中国輸入に限らず、貿易でやり取りする際に必要となる書類の1つに「インボイス」があります。
インボイスはお店で買い物をした時にもらえるレシートのように、「相手とやり取りした記録」となる書類です。
インボイスは、書類以外の物品を海外から輸入、輸出する際に、税関に提出する必要があり、税関はこのインボイスを元に物品を確認し関税を決定します。
商業貿易をする際には、自分でも確認が必要となるインボイスについて、その内容を詳しくご紹介します。
インボイス(INVOICE)とは?その意味と必要性
中国輸入をした際に、荷物の中に一緒に入っている書類にインボイス(INVOICE)があります。
インボイスには、輸出者と輸入者の情報、入っている物品(商品)についての情報、貨物を載せた船や航空機の情報、支払いに関する情報が明記されており、これを見ればどれぐらい物品のやり取りに費用がかかったのかを確認することができます。
書類は全て英語で書かれていますが、間違いがないかどうかを輸入者自身で確認する必要がありますので、内容について詳しく見ていきましょう。
インボイスとは?
物流道の物流用語によると
「インボイスとは請求書のこと。
主に輸出入を行うときに使用し、約定品の出荷案内書、物品明細書、価格計算書、代金請求書を兼ねた商用書類で、売主が買主宛に作成します。」
とあります。
日本でも仕事のやり取りの際には、見積書を出してもらう→相手から請求書が届く→配送の手配書が届く→物品が納品され納品書が届くという流れでやり取りしますが、インボイスもその都度やり取りする書類で、一口にインボイスとまとめていっていますが、5つのインボイスがあり、相手とのやり取りの度に送られてきます。
やり取りの順番で発行されるインボイスは以下の通りです。

• 作業内容:
a - インボイスについての本文をもとに、次の問いに答えよ。
(i) 税関はインボイスを元に物品を確認し、何を決定するか。
(ii) インボイスの書類は何語で書かれているか。
(iii) インボイスは全部でいくつあるとされているか。
b - インボイスについての本文のうち、「インボイスには、輸出者と輸入者の情報」で始まる段落を、主な事実を残したまま箇条書きに改めよ。
c - インボイスについての本文の続きを、最後の文の後から書け。

• 元資料:

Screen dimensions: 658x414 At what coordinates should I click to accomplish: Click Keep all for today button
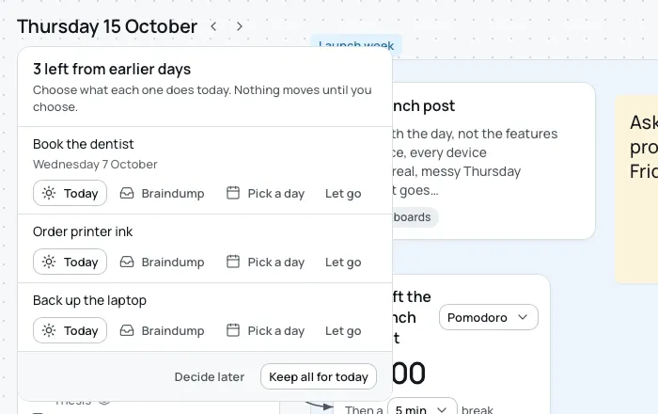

• 解答:
a -
(i) 税関はインボイスを元に関税を決定する。
(ii) 書類は全て英語で書かれている。
(iii) インボイスは5つあるとされている。

b -
- インボイスには輸出者と輸入者の情報が明記されている。
- 入っている物品（商品）についての情報も明記されている。
- 貨物を載せた船や航空機の情報も明記されている。
- 支払いに関する情報も明記されている。
- これを見れば、物品のやり取りにどれぐらい費用がかかったのかを確認できる。

c -
・プロフォーマインボイス 見積もりの発行時に使われ、輸入許可を受け取るために必要となります。
・コマーシャルインボイス 日本での請求書と同じ意味があり、輸出貨物についての情報もこのインボイスで分かります。
・シッピングインボイス 日本での納品書と同じ扱いとなる書類です。
・カスタムズインボイス コマーシャルインボイスと兼用されることが多く、カナダやオーストラリアなど特定の国へ輸出する際に必要となる書類です。
この中で中国輸入でのやり取りで使われ、最も必要となるのがコマーシャルインボイスであり、一般的にこれを「インボイス」と呼んでいます。
インボイスにはどんなことが書かれているの?
インボイスで重要なのは、記載されている内容が正しいか、またきちんと必要な情報が明記されているかということです。
インボイスには、税関で関税の計算をする際に必要な情報が明記されているためです。
関税は国内の商品や産業、製造者を守るためにあり、国の大切な収入源の1つとなっています。
国によって輸入や輸出にもかかる場合がありますが、日本では輸入時にのみかかります。
中国輸入などの場合は、価格にかかる「従価税」によって課税価格が決まります。
課税価格とは、輸出した際の船積みにかかる費用、海上保険料、さらに運賃を商品の卸価格に加えたものです。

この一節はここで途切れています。